MATERIAL FOR THIS TASK

┄┄┄┄┄┄

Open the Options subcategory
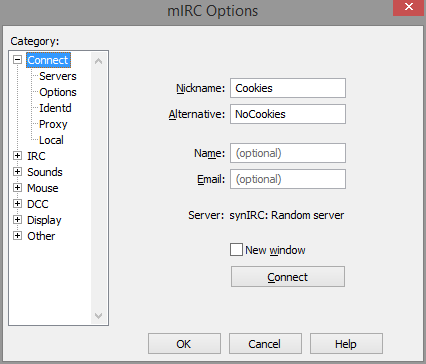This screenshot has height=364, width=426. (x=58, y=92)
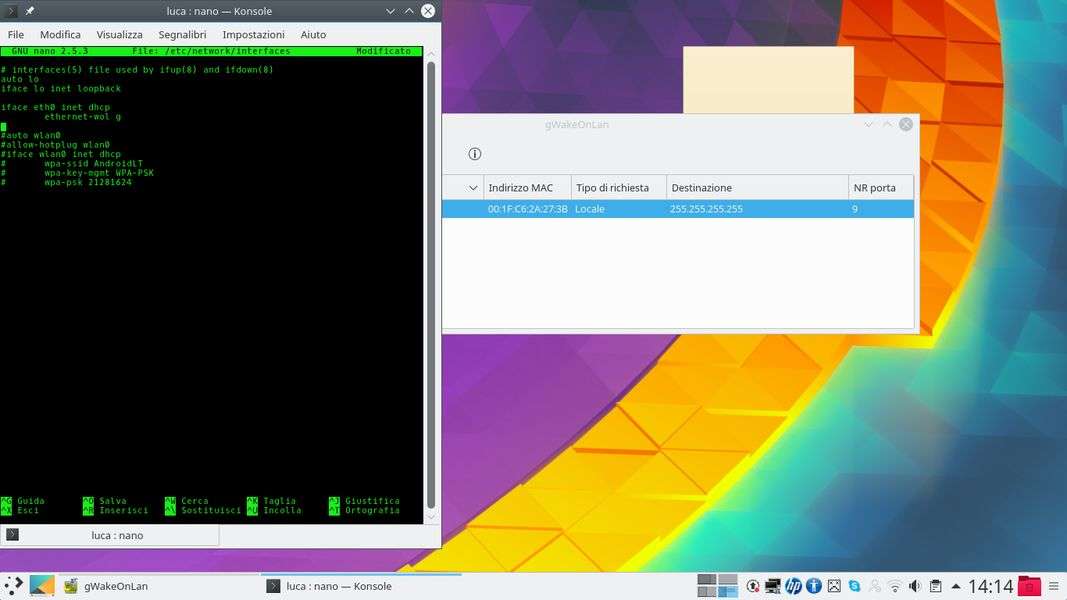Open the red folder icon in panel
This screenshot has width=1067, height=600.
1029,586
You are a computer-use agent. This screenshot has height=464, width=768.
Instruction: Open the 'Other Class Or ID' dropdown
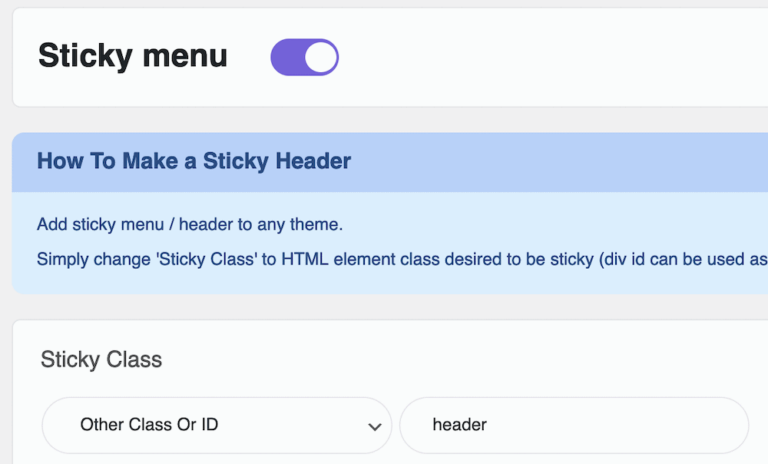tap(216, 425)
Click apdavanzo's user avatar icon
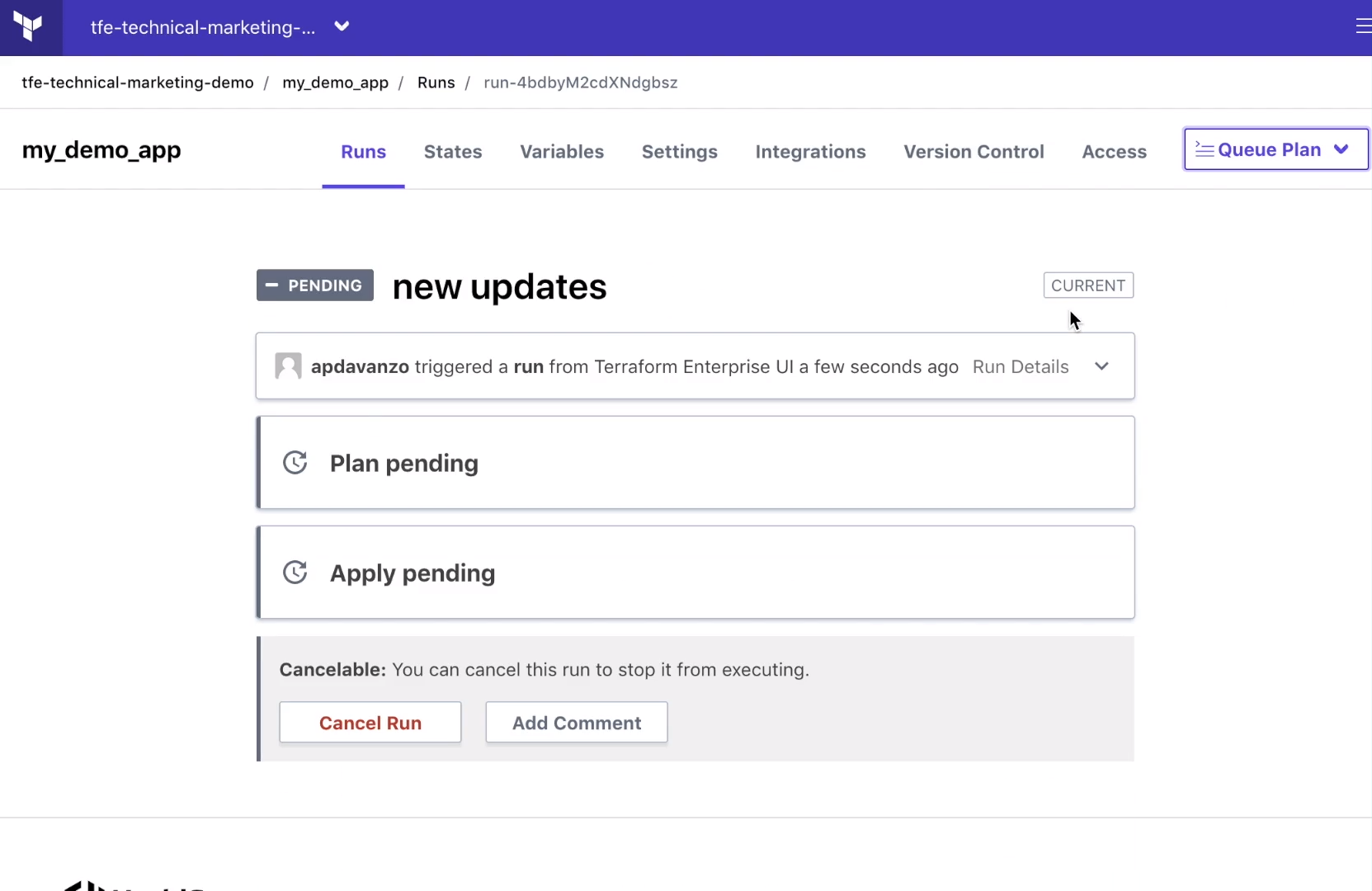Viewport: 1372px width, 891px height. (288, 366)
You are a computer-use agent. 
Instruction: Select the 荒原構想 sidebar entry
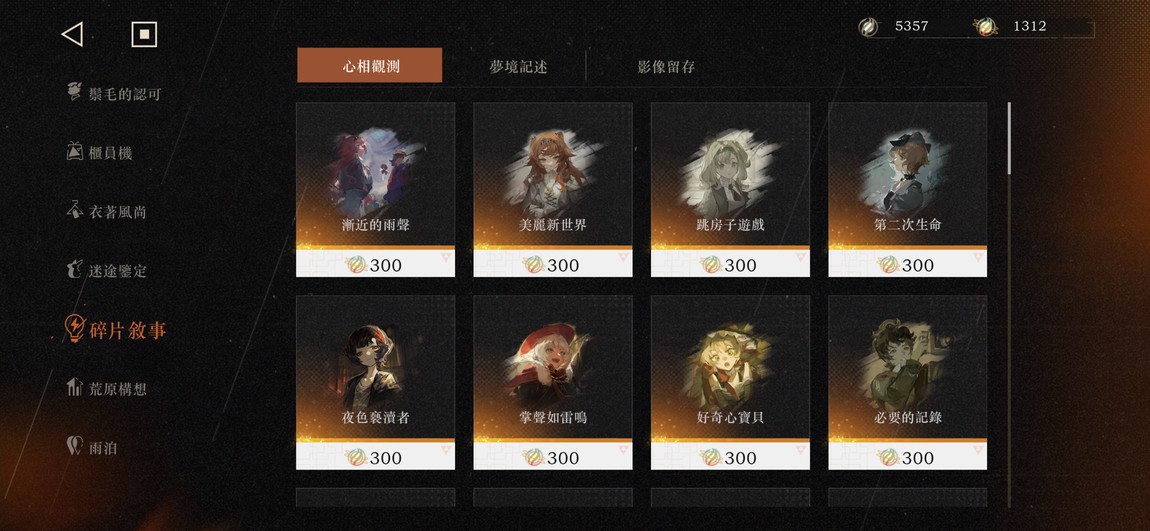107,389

┄┄┄┄┄┄

TRY IT
The copy must include every record exactly and none of the pictures.

EXPECTED OUTPUT
Open the Options subcategory
This screenshot has height=364, width=426. (x=58, y=92)
Open the red folder icon in panel
This screenshot has width=1067, height=600.
1029,586
You are a computer-use agent. This screenshot has height=464, width=768.
Instruction: Open the 'Other Class Or ID' dropdown
tap(216, 425)
Click apdavanzo's user avatar icon
Viewport: 1372px width, 891px height. (288, 366)
You are a computer-use agent. 
Instruction: Select the 荒原構想 sidebar entry
107,389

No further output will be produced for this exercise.